Collection of personal data when visiting my website
In order to be able to provide my online offer securely and efficiently, I use the services of one or more web hosting providers (including Google Inc and Wix.com), from whose servers (or servers managed by them) the online offer can be accessed. For these purposes, I can use infrastructure and platform services, computing capacity, storage space and database services as well as security and technical maintenance services.
The data processed in the context of the provision of the hosting offer can include all information relating to the users of my online offer that is incurred in the context of use and communication. This regularly includes the IP address that is necessary to be able to deliver the content of online offers to browsers and all entries made within my online offer or from websites.
The server log files can be used on the one hand for security purposes, e.g. to avoid overloading the server (i.e. in the event of abusive attacks) and on the other hand to ensure the utilization of the servers and their stability.
Processed data types: content data (e.g. text input, photographs, videos), usage data (e.g. visited websites, interest in content, access times), meta / communication data (e.g. device information, IP addresses).
Affected persons: users (e.g. website visitors, users of online services).
Legal basis: legitimate interests (Art. 6 Para. 1 S. 1 lit. GDPR).
I use Google Analytics as a web analytics tool to understand user behaviour on my website and improve the user experience and service offering.
The provider of Google Analytics is Google Inc, a company of the holding company Alphabet Inc, based in the USA. The anonymous IP address transmitted by your browser as part of Google Analytics is not merged with other Google data. Only in exceptional cases is the full IP address transmitted to a Google server in the USA and shortened there. According to Google Inc., in no case will the IP address be associated with other data relating to the user.
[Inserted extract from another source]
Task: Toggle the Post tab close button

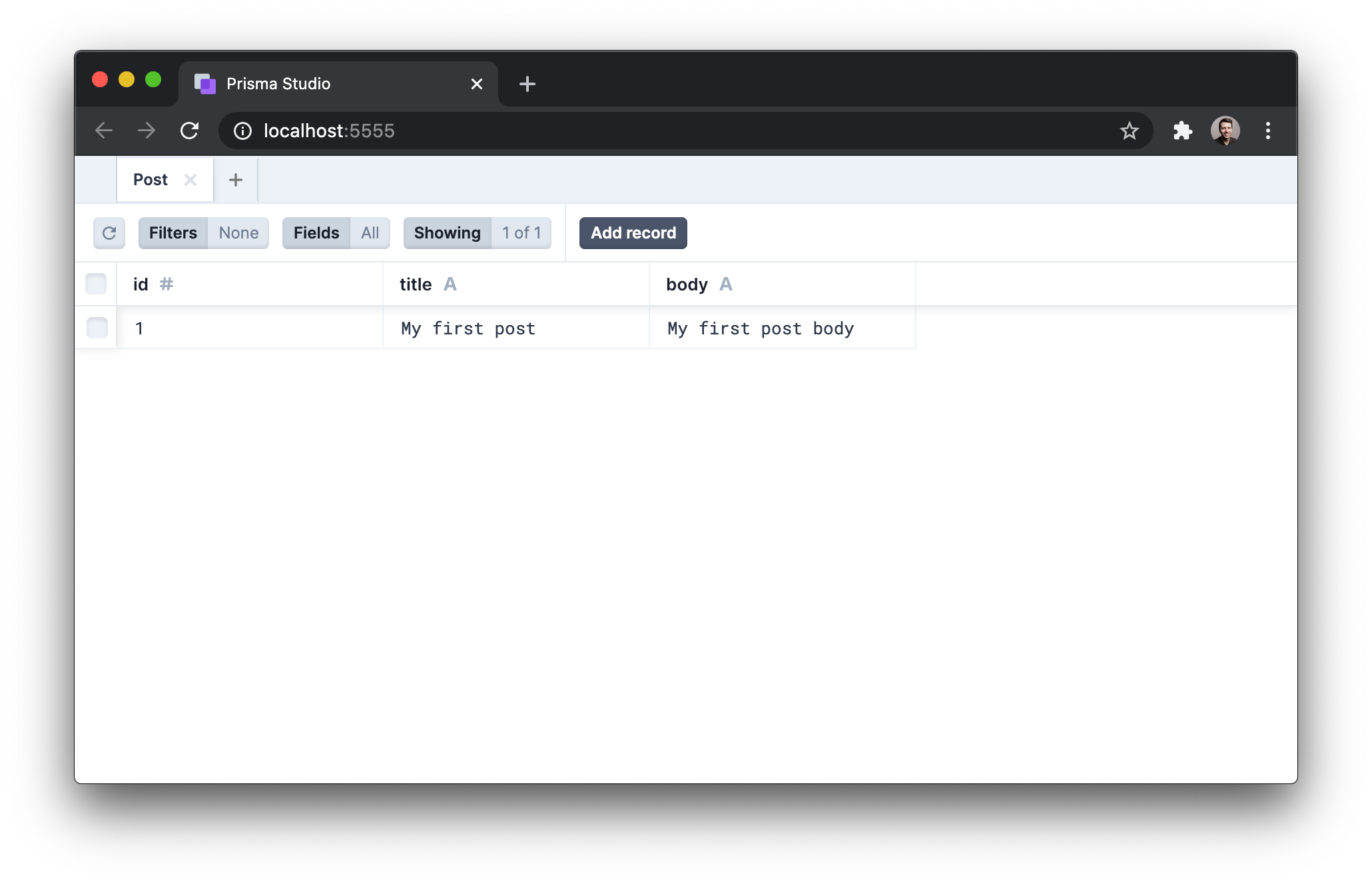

For more information about the web analytics service used, please visit the Google Analytics website. You can object to the processing of your data by the Google web analysis service either by using a browser add-on plugin or by setting the opt-out cookie.
The data processed will be deleted in accordance with the legal requirements as soon as their consent for processing is revoked or other permits no longer apply (e.g. if the purpose of processing this data has ceased to apply or if it is not necessary for the purpose).
If the data is not deleted because it is required for other and legally permissible purposes, its processing is restricted to these purposes. This means that the data is blocked and not processed for other purposes. This applies e.g. for data that must be kept for commercial or tax law reasons or whose storage is necessary to assert, exercise or defend legal claims or to protect the rights of another natural or legal person.
Data shared with third party services
On my website I use third party services for ease of service provisioning, i.e including a service for scheduling appointments or handling payments.
For payments and invoicing I also work with Stripe Inc. as a service provider (i.e. integrated into calendly, my scheduling provider). Follow this link to review the Stripe Inc. privacy notice.
According to the Law of Germany, I am required to keep financial records showing any payments the contracting party made to me for a defined period of time (ten years right now). This information is kept separate from your personal data. I will never use these details to contact the contracting party in regard to anything except your payments.